As soon as Maggie arrives, she is delighted to find her childhood bestfriend Sorcha and Sorcha’s cousin Brian still living in town. They enjoy cosy nights in the local harbour pub, with its stunning views across the ocean, as if no time has passed. And when Brian reveals he had a fierce teenage crush on Maggie, she can’t help but notice just how handsome he has become.
But then Maggie finds a worn metal box hidden in the attic of the house, full of love letters she exchanged with a sweet American boy she met one summer. During their last night together, star-gazing on the beach, they promised to find each other again. Soon it becomes clear that Maggie is not the only one returning to Sandy Cove.
Torn between her growing feelings for Brian and the romance she’s held in her heart for many years, Maggie realises that her summer may be more complicated than she’d expected. Will Maggie finally find a true love who can sweep her off her feet or will this holiday in Sandy Cove be her last?
The Ship of Brides by Jojo Moyes
Australia, 1946. 650 brides are departing for England to meet the men they married in wartime. But instead of the luxury liner they were expecting, they find themselves aboard an aircraft carrier, alongside a thousand men.
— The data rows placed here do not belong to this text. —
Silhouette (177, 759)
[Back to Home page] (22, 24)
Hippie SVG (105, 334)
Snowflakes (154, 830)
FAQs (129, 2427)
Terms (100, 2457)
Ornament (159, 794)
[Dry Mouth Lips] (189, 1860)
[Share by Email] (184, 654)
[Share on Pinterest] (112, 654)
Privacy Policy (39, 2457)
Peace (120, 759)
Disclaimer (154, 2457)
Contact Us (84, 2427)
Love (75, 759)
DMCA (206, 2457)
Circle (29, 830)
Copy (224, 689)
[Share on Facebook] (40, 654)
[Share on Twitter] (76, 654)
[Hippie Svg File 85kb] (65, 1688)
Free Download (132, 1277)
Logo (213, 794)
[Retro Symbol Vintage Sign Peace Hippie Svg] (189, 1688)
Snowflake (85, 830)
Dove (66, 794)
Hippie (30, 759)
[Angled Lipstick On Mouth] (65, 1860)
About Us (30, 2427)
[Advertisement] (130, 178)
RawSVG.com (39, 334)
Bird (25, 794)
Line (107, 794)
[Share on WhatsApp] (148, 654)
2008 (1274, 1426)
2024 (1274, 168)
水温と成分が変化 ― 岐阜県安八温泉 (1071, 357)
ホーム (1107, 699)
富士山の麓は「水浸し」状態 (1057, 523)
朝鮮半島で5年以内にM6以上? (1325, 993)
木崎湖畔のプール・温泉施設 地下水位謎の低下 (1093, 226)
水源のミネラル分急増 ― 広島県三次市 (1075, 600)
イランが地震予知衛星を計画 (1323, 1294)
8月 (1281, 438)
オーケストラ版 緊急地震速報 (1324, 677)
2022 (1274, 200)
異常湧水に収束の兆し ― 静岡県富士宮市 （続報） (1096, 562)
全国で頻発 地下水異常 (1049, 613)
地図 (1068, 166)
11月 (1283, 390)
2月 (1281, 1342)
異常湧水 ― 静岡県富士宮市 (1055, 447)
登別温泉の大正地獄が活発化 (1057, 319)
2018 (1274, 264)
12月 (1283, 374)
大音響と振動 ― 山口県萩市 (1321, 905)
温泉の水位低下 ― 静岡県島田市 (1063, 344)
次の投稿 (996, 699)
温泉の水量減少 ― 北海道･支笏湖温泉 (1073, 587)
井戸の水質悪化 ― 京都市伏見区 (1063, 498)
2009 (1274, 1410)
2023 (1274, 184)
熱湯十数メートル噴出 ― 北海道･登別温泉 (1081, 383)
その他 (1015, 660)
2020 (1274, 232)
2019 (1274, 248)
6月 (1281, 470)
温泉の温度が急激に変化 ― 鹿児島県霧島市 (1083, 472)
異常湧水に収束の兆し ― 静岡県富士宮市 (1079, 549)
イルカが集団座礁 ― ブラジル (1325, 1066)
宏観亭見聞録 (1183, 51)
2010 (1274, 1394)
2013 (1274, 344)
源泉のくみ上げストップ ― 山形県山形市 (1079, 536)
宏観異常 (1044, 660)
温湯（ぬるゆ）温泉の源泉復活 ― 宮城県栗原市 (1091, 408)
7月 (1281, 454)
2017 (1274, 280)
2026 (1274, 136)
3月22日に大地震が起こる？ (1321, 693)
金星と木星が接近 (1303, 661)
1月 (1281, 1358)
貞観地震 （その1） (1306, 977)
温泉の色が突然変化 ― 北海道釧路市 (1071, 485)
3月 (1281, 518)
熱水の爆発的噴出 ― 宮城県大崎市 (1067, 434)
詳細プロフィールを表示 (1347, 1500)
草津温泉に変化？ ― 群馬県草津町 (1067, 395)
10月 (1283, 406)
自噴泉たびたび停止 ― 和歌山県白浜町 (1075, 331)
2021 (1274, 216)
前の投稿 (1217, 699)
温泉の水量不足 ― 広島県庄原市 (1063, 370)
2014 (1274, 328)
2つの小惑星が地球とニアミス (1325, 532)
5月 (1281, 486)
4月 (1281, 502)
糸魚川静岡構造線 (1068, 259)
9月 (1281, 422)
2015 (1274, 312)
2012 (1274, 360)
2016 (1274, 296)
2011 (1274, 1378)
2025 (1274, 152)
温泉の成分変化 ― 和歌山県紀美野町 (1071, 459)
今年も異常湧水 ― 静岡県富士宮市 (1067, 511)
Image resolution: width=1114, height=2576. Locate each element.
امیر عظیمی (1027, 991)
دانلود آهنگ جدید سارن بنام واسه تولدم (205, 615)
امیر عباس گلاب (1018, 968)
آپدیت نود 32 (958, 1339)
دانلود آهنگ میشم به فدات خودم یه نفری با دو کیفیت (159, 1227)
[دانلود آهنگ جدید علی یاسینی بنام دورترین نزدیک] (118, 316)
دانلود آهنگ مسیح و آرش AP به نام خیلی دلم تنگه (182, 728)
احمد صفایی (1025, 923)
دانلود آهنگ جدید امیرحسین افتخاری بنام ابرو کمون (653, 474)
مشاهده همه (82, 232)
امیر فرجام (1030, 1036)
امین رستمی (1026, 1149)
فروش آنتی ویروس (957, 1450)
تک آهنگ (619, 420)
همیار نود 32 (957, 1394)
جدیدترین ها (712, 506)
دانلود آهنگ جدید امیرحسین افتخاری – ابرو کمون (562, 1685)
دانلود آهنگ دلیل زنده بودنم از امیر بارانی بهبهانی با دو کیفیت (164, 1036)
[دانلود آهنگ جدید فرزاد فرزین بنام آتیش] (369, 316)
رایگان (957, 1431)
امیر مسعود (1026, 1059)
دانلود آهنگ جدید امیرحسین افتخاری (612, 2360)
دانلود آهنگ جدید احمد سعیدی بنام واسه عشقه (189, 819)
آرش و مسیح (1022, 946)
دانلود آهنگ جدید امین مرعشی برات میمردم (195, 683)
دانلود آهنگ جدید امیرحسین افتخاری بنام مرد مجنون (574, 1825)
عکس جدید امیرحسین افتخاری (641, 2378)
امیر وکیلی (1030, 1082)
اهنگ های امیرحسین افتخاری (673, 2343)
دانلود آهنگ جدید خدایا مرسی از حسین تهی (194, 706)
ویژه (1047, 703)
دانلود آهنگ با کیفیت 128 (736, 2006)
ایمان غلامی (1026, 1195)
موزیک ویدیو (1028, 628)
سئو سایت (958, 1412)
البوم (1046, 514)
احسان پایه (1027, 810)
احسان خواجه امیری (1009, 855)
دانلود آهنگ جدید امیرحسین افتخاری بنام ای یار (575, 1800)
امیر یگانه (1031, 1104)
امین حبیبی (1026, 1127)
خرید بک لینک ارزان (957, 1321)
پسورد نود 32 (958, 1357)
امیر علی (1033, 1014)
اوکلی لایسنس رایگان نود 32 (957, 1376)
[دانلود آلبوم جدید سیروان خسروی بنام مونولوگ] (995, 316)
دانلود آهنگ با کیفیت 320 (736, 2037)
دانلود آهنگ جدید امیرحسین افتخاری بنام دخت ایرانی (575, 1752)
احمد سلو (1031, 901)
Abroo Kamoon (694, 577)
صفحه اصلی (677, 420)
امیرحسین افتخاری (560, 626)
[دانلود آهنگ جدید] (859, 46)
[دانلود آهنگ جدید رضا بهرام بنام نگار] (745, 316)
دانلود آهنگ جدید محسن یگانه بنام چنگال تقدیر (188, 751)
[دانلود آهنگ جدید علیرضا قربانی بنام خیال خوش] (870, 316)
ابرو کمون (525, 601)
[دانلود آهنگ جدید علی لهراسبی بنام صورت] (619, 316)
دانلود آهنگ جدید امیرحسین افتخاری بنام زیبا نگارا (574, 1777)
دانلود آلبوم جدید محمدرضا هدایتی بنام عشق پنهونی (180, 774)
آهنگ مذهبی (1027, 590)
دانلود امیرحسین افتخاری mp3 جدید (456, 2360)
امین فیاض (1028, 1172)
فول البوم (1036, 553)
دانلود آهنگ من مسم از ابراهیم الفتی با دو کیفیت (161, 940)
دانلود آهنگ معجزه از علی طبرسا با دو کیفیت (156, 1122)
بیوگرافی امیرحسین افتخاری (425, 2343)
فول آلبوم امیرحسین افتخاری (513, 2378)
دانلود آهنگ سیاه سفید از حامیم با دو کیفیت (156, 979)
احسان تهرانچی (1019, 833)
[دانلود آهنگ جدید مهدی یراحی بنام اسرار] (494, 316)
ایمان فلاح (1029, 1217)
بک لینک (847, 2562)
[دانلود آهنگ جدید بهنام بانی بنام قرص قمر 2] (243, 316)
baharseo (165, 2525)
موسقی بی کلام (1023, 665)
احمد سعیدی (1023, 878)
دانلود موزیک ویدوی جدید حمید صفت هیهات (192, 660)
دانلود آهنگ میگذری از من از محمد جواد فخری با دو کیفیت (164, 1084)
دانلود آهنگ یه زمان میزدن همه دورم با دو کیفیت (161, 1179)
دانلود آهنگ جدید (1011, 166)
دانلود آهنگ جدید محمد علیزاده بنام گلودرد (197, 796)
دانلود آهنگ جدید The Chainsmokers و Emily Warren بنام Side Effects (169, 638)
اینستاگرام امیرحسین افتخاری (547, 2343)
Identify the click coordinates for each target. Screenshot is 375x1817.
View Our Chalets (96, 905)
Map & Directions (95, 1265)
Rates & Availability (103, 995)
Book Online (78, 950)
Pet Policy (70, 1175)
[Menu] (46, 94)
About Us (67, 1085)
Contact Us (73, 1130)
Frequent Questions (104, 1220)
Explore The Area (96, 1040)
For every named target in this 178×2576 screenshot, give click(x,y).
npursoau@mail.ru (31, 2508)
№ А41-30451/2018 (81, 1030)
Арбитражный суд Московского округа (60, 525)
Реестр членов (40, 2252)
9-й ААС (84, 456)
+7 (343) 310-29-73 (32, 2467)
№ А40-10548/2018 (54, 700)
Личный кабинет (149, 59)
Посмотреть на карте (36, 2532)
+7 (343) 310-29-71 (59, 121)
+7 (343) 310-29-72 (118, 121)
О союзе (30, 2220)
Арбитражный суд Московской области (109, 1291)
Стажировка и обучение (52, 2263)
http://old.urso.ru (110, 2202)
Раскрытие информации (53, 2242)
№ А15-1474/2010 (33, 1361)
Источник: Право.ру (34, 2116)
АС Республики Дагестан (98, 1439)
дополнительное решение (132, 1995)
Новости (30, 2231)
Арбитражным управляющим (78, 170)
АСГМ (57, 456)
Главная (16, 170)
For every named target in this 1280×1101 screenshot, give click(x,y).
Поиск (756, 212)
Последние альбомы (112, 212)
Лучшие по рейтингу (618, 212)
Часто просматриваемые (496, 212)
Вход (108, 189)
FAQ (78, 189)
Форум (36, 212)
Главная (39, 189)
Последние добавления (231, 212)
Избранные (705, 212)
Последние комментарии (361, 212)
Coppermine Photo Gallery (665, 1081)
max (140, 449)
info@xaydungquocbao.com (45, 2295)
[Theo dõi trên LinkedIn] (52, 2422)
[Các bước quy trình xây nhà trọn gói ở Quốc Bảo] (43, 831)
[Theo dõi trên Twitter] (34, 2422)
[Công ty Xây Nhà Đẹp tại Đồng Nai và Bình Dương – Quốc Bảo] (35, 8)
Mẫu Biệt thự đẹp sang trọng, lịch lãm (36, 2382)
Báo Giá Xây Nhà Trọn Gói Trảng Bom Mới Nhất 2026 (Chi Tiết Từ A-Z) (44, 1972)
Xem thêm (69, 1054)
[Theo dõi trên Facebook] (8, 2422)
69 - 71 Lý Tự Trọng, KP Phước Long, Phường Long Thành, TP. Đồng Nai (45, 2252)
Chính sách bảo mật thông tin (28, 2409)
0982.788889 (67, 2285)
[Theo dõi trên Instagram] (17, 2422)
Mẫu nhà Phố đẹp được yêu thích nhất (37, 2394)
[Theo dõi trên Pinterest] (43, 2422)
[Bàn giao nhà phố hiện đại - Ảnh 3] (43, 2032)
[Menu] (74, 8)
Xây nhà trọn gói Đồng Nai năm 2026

On the sun-baked decks, old loves and past promises become distant memories, and tensions are stretched to the limit as brides and husbands change their minds. And for Frances Mackenzie, one bride in particular, it soon becomes clear that sometimes the journey is more important than the destination.
The Winter Guest by W C Ryan
The drive leads past the gate house and through the trees towards the big house, visible through the winter-bared branches. Its windows stare down at Harkin and the sea beyond . . .
January 1921. Though the Great War is over, in Ireland a new, civil war is raging. The once-grand Kilcolgan House, a crumbling bastion shrouded in sea-mist, lies half empty and filled with ghosts – both real and imagined – the Prendevilles, the noble family within, co-existing only as the balance of their secrets is kept.
Then, when an IRA ambush goes terribly wrong, Maud Prendeville, eldest daughter of Lord Kilcolgan, is killed, leaving the family reeling. Yet the IRA column insist they left her alive, that someone else must have been responsible for her terrible fate. Captain Tom Harkin, an IRA intelligence officer and Maud’s former fiancé, is sent to investigate, becoming an unwelcome guest in this strange, gloomy household.
Working undercover, Harkin must delve into the house’s secrets – and discover where, in this fractured, embattled town, each family member’s allegiances truly lie. But Harkin too is haunted by the ghosts of the past and by his terrible experiences on the battlefields. Can he find out the truth about Maud’s death before the past – and his strange, unnerving surroundings – overwhelm him?
These choices are just the books that I’d be tempted by rather than just any books that are on offer.